- What you are asked to do -
Whenever a line of the material contains the string "This", it should be copied.

_ _ _ _

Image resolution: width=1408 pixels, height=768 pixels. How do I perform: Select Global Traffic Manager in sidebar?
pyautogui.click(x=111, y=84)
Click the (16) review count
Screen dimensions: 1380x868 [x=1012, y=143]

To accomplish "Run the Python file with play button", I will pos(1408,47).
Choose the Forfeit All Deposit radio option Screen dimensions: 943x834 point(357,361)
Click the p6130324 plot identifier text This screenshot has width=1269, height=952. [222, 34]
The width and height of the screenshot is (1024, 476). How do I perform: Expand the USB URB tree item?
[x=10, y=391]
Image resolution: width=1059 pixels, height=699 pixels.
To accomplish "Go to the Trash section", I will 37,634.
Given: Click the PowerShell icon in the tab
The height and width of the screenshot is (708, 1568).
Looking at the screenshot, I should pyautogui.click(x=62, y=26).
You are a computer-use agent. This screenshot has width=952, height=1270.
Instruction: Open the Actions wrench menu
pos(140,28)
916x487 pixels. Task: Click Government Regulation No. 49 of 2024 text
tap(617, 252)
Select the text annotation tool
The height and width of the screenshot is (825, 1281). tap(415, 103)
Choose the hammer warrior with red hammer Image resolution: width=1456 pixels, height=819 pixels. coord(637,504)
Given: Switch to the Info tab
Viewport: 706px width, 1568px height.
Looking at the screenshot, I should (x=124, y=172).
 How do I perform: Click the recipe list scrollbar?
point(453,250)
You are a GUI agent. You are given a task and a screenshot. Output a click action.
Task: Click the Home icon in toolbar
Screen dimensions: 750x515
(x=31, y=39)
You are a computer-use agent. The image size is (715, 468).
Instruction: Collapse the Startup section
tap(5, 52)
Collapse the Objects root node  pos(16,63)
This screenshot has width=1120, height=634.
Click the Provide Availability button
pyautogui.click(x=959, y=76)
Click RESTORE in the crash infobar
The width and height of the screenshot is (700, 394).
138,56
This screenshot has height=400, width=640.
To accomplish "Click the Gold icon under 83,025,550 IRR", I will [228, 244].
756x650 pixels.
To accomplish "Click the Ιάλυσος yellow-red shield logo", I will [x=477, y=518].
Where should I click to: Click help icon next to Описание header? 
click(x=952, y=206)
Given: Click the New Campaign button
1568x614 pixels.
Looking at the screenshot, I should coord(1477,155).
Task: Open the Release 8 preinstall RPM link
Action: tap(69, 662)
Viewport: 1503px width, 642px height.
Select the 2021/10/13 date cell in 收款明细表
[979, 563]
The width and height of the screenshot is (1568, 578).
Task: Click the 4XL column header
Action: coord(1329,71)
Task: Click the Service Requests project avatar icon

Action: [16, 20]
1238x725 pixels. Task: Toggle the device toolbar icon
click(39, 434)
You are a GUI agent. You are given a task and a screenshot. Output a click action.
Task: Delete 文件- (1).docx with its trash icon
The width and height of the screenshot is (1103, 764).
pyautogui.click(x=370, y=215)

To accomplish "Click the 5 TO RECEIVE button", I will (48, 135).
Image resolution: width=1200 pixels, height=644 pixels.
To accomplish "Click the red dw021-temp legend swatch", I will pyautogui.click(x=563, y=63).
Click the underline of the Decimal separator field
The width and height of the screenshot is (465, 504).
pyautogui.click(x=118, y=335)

_ _ _ _

- Task solution -
Click the p6130324 plot identifier text This screenshot has width=1269, height=952. [222, 34]
You are a computer-use agent. This screenshot has width=952, height=1270.
This screenshot has width=1120, height=634.
This screenshot has height=400, width=640.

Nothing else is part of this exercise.